→ PROBLEM TO SOLVE: Output exactly the lines from the one with "Love (109, 2143)" through the last line of the data below, both included, and nothing more.

→ EXERCISE INPUT:

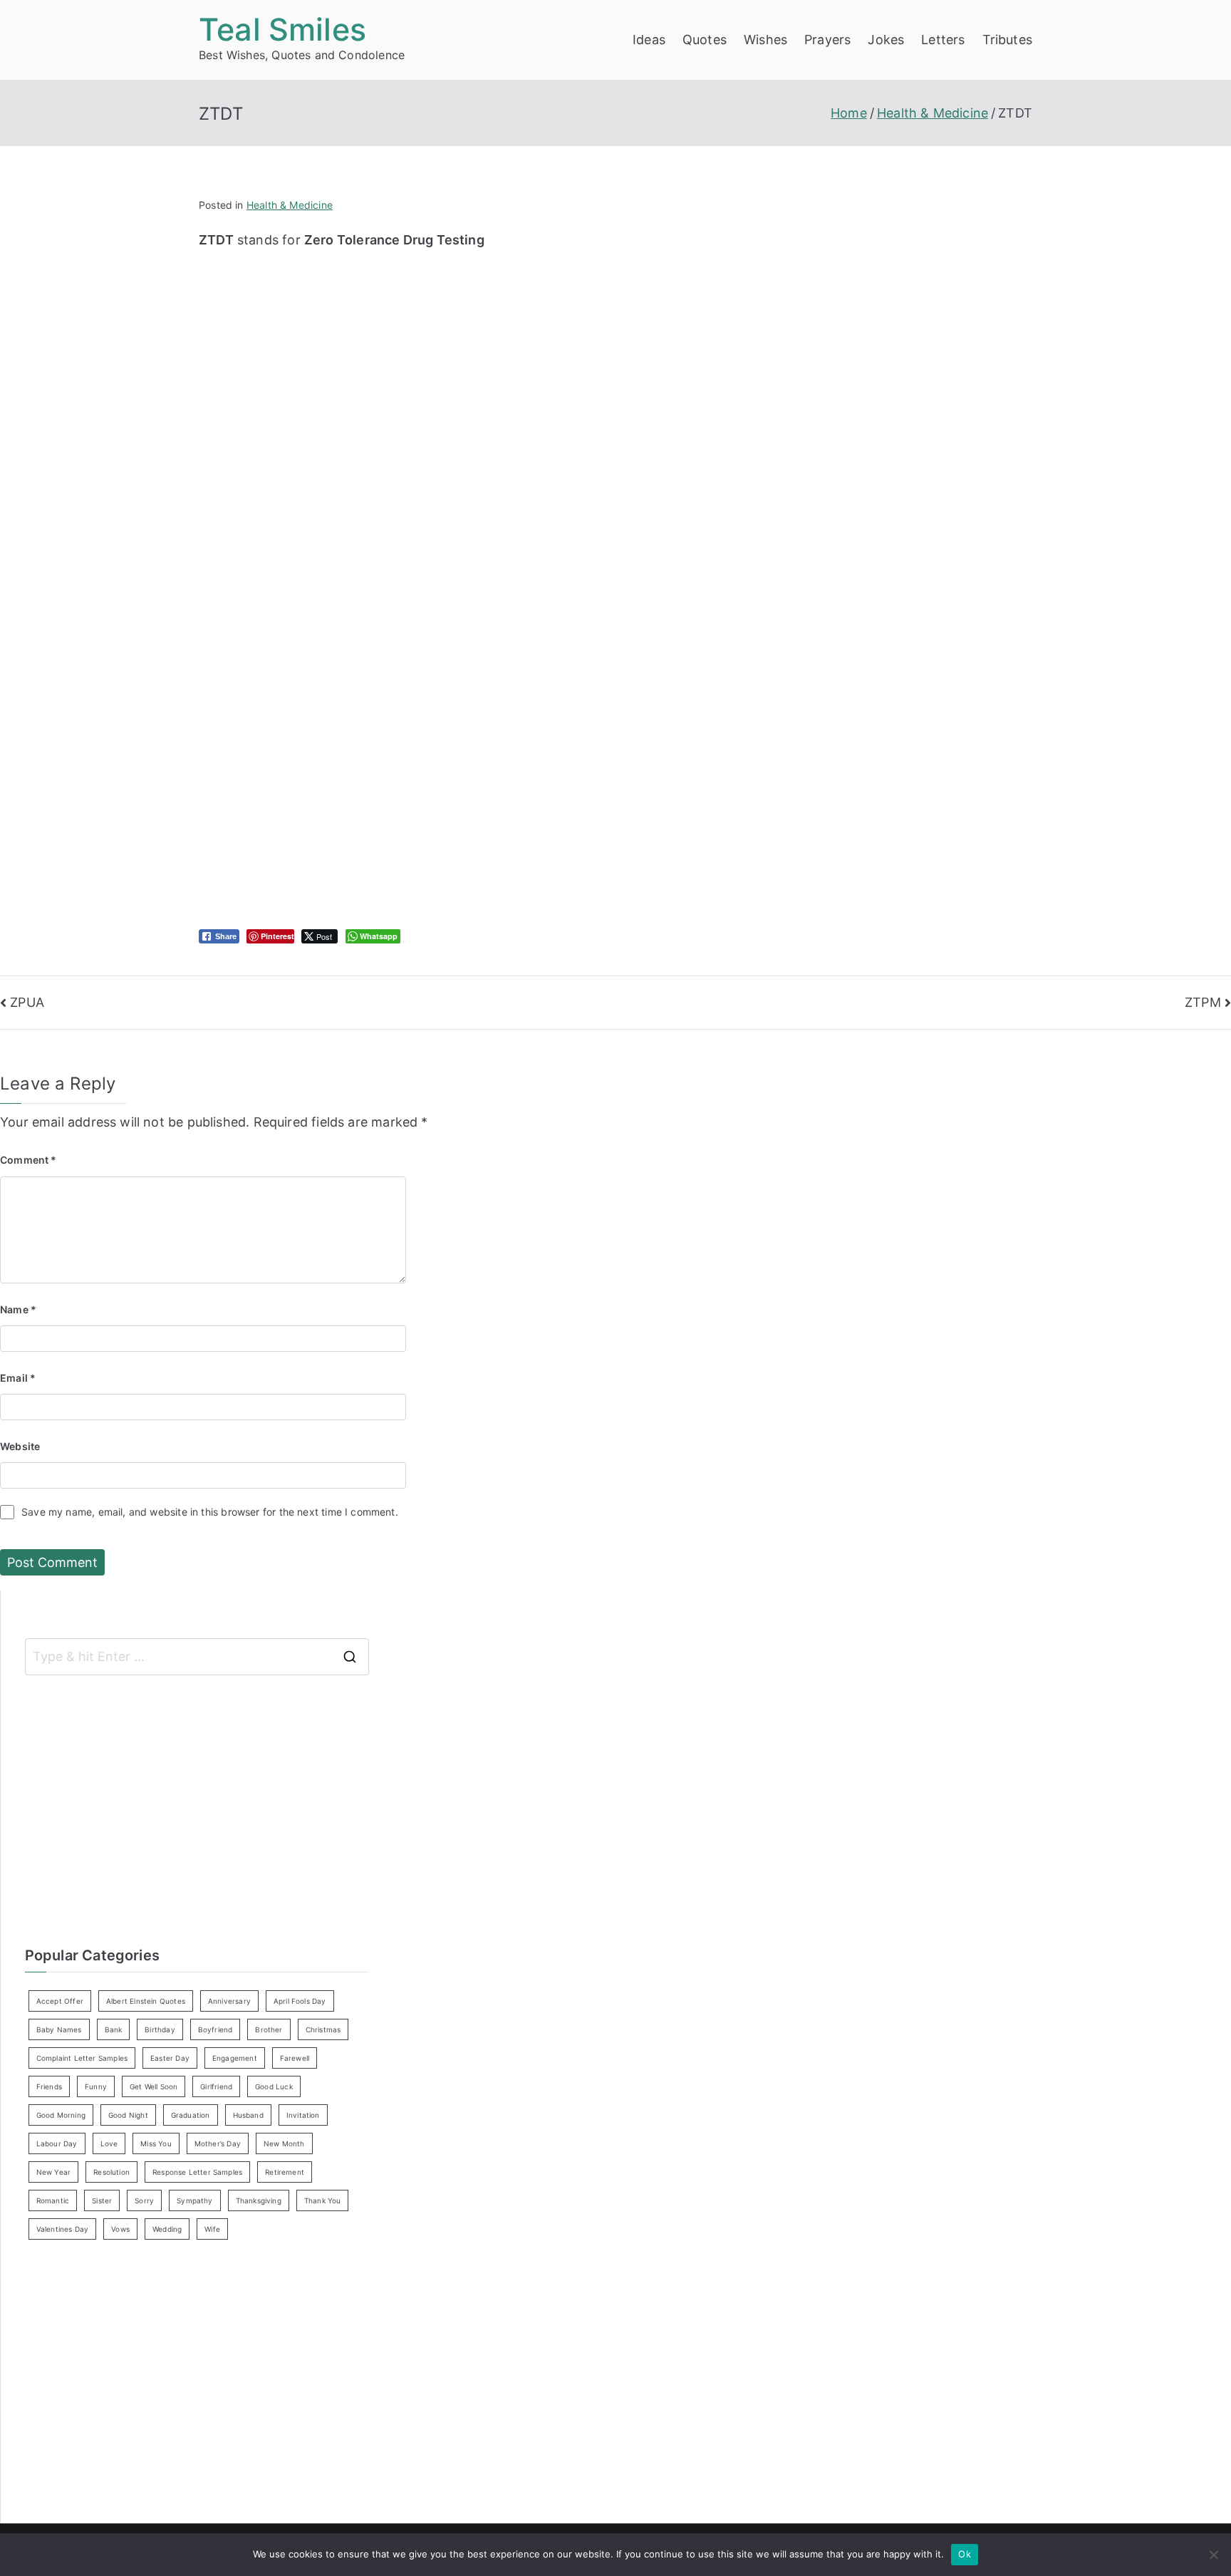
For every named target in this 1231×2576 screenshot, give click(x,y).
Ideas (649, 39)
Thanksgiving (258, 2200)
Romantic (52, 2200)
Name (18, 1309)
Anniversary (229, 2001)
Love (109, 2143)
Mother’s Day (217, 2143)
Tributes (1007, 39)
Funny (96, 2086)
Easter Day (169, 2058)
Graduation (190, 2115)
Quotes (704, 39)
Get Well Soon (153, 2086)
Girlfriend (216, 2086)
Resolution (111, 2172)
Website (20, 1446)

→ RESPONSE TO THE EXERCISE:
Love (109, 2143)
Mother’s Day (217, 2143)
Tributes (1007, 39)
Funny (96, 2086)
Easter Day (169, 2058)
Graduation (190, 2115)
Quotes (704, 39)
Get Well Soon (153, 2086)
Girlfriend (216, 2086)
Resolution (111, 2172)
Website (20, 1446)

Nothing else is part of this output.